Task to complete: The data below is to be set down exactly.
##### Given records
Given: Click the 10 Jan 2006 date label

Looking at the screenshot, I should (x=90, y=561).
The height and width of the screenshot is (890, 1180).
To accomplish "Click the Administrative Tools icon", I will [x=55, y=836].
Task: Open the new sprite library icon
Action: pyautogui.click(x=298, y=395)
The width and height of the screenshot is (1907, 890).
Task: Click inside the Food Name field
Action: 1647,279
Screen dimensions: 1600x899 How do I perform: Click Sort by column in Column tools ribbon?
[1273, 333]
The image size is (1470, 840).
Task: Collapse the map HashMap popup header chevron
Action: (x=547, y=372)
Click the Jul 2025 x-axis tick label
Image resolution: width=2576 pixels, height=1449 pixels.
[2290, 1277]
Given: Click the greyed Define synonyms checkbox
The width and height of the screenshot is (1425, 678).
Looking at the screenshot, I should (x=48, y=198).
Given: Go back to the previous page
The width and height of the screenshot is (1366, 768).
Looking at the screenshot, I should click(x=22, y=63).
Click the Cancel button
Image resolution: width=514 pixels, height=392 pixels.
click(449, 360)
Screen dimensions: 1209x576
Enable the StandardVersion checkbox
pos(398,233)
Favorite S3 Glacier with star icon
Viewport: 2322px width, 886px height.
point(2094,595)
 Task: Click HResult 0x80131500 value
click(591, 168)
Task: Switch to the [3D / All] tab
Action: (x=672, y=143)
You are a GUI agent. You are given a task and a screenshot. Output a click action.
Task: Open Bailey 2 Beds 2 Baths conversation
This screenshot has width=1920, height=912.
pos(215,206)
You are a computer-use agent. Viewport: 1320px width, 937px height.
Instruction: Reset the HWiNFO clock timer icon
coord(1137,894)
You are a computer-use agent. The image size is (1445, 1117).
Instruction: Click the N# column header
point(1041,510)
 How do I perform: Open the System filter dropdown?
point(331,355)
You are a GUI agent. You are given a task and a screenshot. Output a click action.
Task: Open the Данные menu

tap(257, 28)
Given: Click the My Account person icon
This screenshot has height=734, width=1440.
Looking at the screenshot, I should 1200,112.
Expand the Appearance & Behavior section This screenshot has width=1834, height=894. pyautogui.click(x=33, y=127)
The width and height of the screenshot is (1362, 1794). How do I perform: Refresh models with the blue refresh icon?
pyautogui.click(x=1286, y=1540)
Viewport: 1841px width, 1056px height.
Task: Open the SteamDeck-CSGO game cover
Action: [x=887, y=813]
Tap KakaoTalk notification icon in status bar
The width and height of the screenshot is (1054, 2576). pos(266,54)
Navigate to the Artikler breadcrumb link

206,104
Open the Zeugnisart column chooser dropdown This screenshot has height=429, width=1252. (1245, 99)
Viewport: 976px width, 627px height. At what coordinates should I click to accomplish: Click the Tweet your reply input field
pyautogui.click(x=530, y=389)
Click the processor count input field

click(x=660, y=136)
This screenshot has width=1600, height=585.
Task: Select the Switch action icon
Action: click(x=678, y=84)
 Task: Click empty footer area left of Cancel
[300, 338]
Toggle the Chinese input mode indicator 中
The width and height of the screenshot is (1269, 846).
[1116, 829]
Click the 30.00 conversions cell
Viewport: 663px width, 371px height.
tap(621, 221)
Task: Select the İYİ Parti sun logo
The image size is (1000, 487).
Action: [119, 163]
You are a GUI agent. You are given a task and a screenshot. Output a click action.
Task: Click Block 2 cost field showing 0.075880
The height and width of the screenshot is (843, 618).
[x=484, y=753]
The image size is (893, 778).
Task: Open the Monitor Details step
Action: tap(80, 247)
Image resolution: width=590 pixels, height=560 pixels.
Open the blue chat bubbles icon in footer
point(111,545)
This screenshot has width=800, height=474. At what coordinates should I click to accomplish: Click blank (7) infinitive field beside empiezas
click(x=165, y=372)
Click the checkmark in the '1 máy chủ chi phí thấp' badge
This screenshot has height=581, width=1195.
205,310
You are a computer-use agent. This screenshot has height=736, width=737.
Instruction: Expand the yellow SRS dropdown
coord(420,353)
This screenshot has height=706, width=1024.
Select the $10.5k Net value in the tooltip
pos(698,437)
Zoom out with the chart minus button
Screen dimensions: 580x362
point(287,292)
##########
Response area:
Given: Click the 10 Jan 2006 date label

Looking at the screenshot, I should (x=90, y=561).
The height and width of the screenshot is (890, 1180).
To accomplish "Click the Administrative Tools icon", I will [x=55, y=836].
Task: Open the new sprite library icon
Action: pyautogui.click(x=298, y=395)
The width and height of the screenshot is (1907, 890).
Task: Click inside the Food Name field
Action: 1647,279
Screen dimensions: 1600x899 How do I perform: Click Sort by column in Column tools ribbon?
[1273, 333]
The image size is (1470, 840).
Task: Collapse the map HashMap popup header chevron
Action: (x=547, y=372)
Click the Jul 2025 x-axis tick label
Image resolution: width=2576 pixels, height=1449 pixels.
[2290, 1277]
Given: Click the greyed Define synonyms checkbox
The width and height of the screenshot is (1425, 678).
Looking at the screenshot, I should (x=48, y=198).
Given: Go back to the previous page
The width and height of the screenshot is (1366, 768).
Looking at the screenshot, I should click(x=22, y=63).
Click the Cancel button
Image resolution: width=514 pixels, height=392 pixels.
click(449, 360)
Screen dimensions: 1209x576
Enable the StandardVersion checkbox
pos(398,233)
Favorite S3 Glacier with star icon
Viewport: 2322px width, 886px height.
point(2094,595)
 Task: Click HResult 0x80131500 value
click(591, 168)
Task: Switch to the [3D / All] tab
Action: (x=672, y=143)
You are a GUI agent. You are given a task and a screenshot. Output a click action.
Task: Open Bailey 2 Beds 2 Baths conversation
This screenshot has width=1920, height=912.
pos(215,206)
You are a computer-use agent. Viewport: 1320px width, 937px height.
Instruction: Reset the HWiNFO clock timer icon
coord(1137,894)
You are a computer-use agent. The image size is (1445, 1117).
Instruction: Click the N# column header
point(1041,510)
 How do I perform: Open the System filter dropdown?
point(331,355)
You are a GUI agent. You are given a task and a screenshot. Output a click action.
Task: Open the Данные menu

tap(257, 28)
Given: Click the My Account person icon
This screenshot has height=734, width=1440.
Looking at the screenshot, I should 1200,112.
Expand the Appearance & Behavior section This screenshot has width=1834, height=894. pyautogui.click(x=33, y=127)
The width and height of the screenshot is (1362, 1794). How do I perform: Refresh models with the blue refresh icon?
pyautogui.click(x=1286, y=1540)
Viewport: 1841px width, 1056px height.
Task: Open the SteamDeck-CSGO game cover
Action: [x=887, y=813]
Tap KakaoTalk notification icon in status bar
The width and height of the screenshot is (1054, 2576). pos(266,54)
Navigate to the Artikler breadcrumb link

206,104
Open the Zeugnisart column chooser dropdown This screenshot has height=429, width=1252. (1245, 99)
Viewport: 976px width, 627px height. At what coordinates should I click to accomplish: Click the Tweet your reply input field
pyautogui.click(x=530, y=389)
Click the processor count input field

click(x=660, y=136)
This screenshot has width=1600, height=585.
Task: Select the Switch action icon
Action: click(x=678, y=84)
 Task: Click empty footer area left of Cancel
[300, 338]
Toggle the Chinese input mode indicator 中
The width and height of the screenshot is (1269, 846).
[1116, 829]
Click the 30.00 conversions cell
Viewport: 663px width, 371px height.
tap(621, 221)
Task: Select the İYİ Parti sun logo
The image size is (1000, 487).
Action: [119, 163]
You are a GUI agent. You are given a task and a screenshot. Output a click action.
Task: Click Block 2 cost field showing 0.075880
The height and width of the screenshot is (843, 618).
[x=484, y=753]
The image size is (893, 778).
Task: Open the Monitor Details step
Action: tap(80, 247)
Image resolution: width=590 pixels, height=560 pixels.
Open the blue chat bubbles icon in footer
point(111,545)
This screenshot has width=800, height=474. At what coordinates should I click to accomplish: Click blank (7) infinitive field beside empiezas
click(x=165, y=372)
Click the checkmark in the '1 máy chủ chi phí thấp' badge
This screenshot has height=581, width=1195.
205,310
You are a computer-use agent. This screenshot has height=736, width=737.
Instruction: Expand the yellow SRS dropdown
coord(420,353)
This screenshot has height=706, width=1024.
Select the $10.5k Net value in the tooltip
pos(698,437)
Zoom out with the chart minus button
Screen dimensions: 580x362
point(287,292)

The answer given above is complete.